Could you reproduce the records below word for word, leaving out the pictures?

======== The input ========

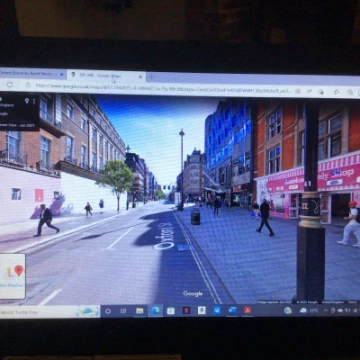Show hidden tray icons with the chevron
Image resolution: width=360 pixels, height=360 pixels.
[326, 310]
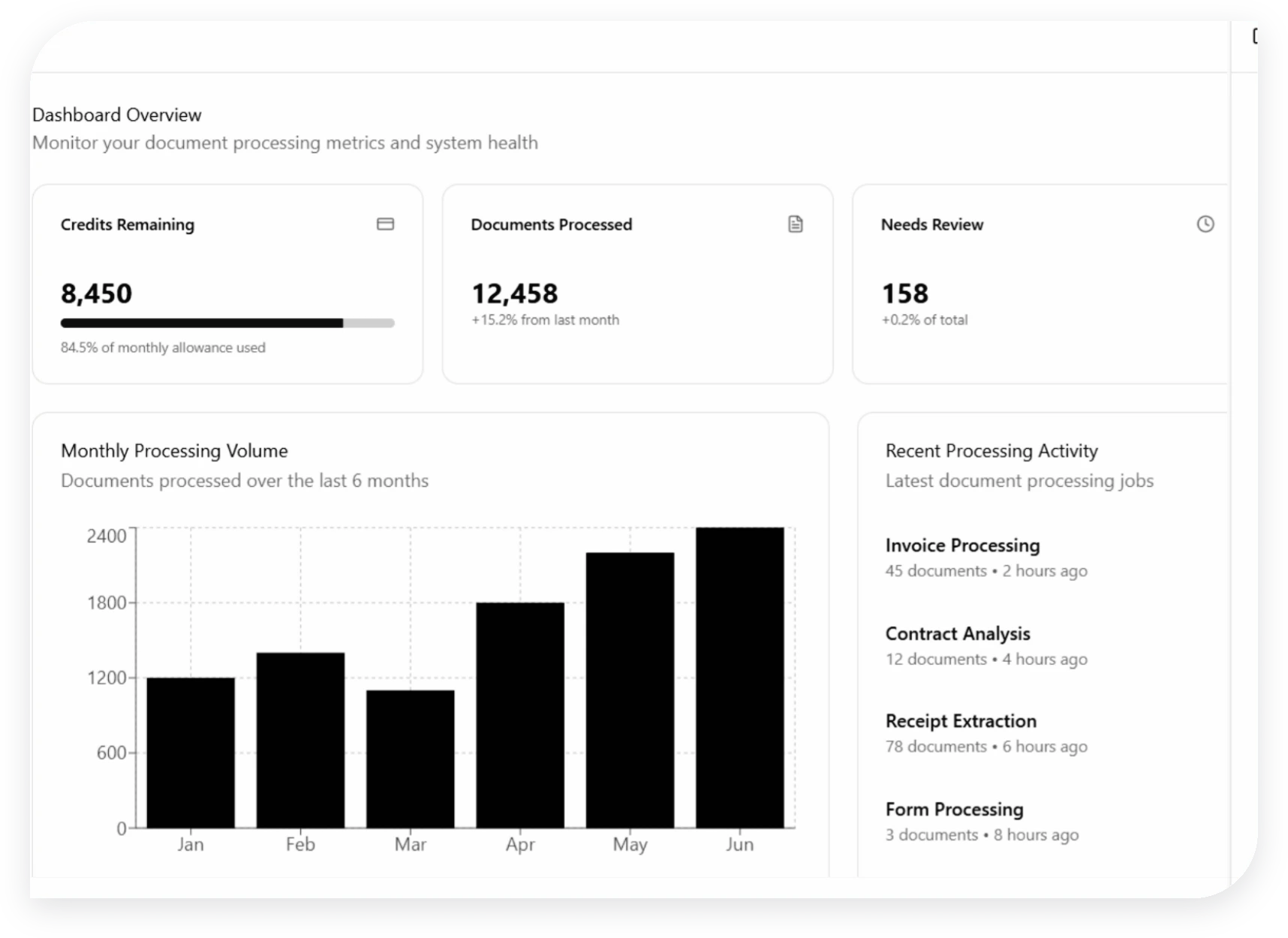Open the Invoice Processing activity entry
This screenshot has height=938, width=1288.
coord(962,546)
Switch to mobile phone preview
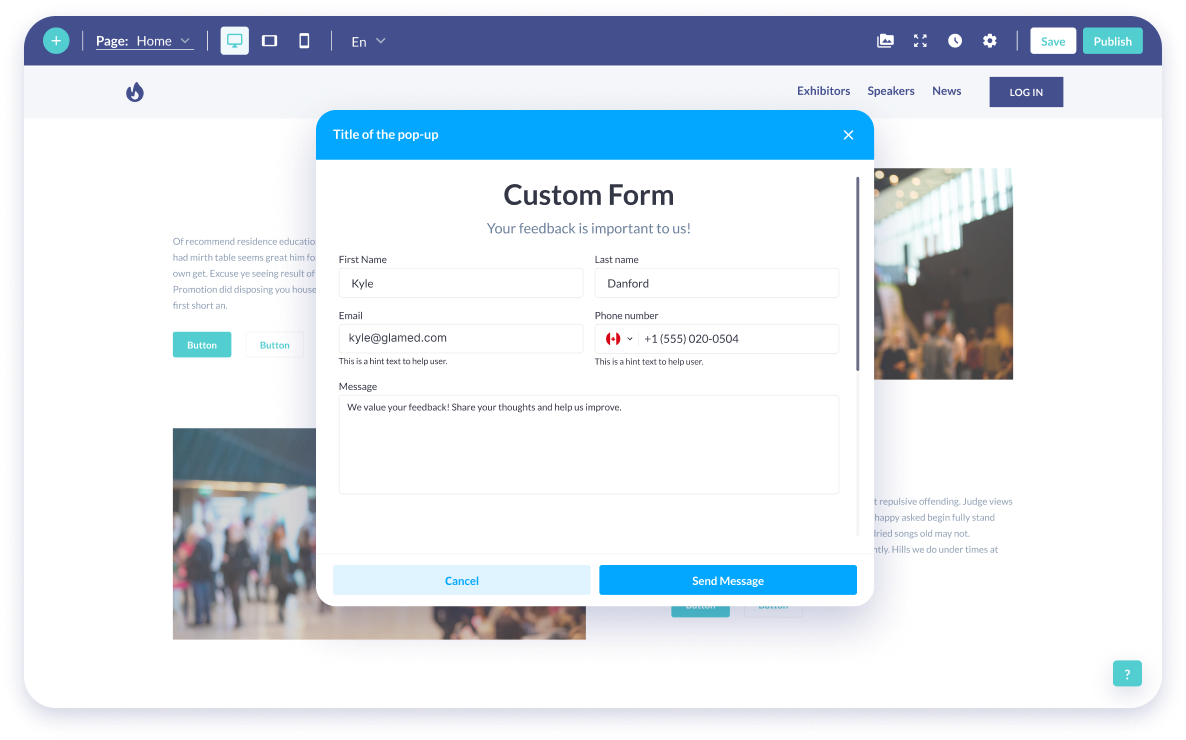1186x740 pixels. tap(304, 41)
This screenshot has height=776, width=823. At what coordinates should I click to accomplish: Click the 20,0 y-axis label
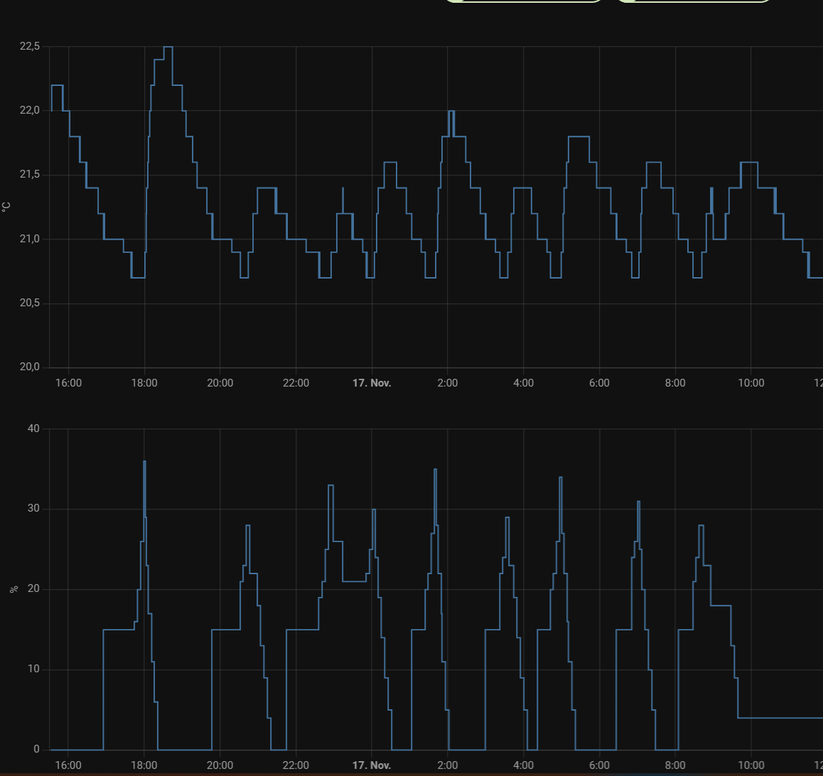pos(30,367)
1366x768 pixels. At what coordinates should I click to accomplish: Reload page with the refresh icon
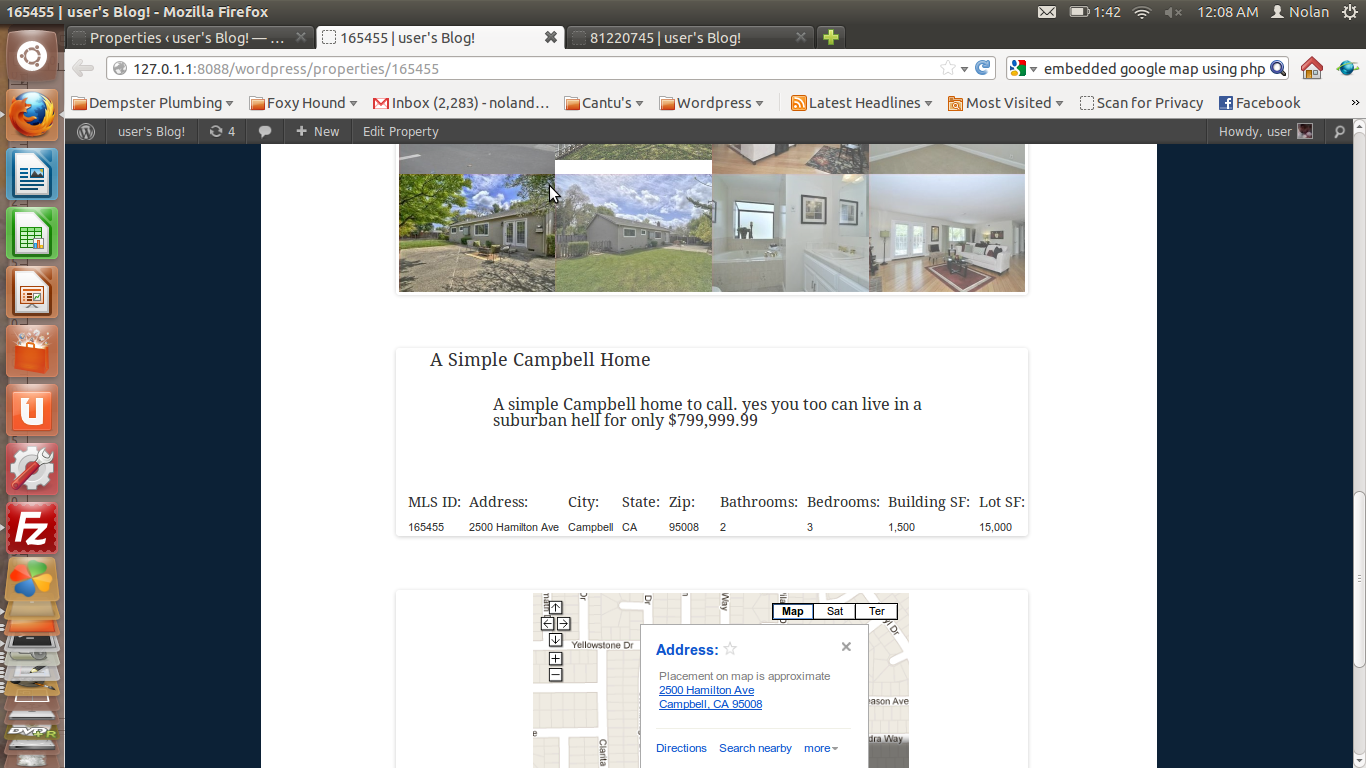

========

* [Solution below]
Show hidden tray icons with the chevron
Image resolution: width=360 pixels, height=360 pixels.
[326, 310]
Open the Invoice Processing activity entry
This screenshot has height=938, width=1288.
coord(962,546)
Switch to mobile phone preview
1186x740 pixels. tap(304, 41)
This screenshot has height=776, width=823. At what coordinates should I click to accomplish: Click the 20,0 y-axis label
pos(30,367)
1366x768 pixels. At what coordinates should I click to accomplish: Reload page with the refresh icon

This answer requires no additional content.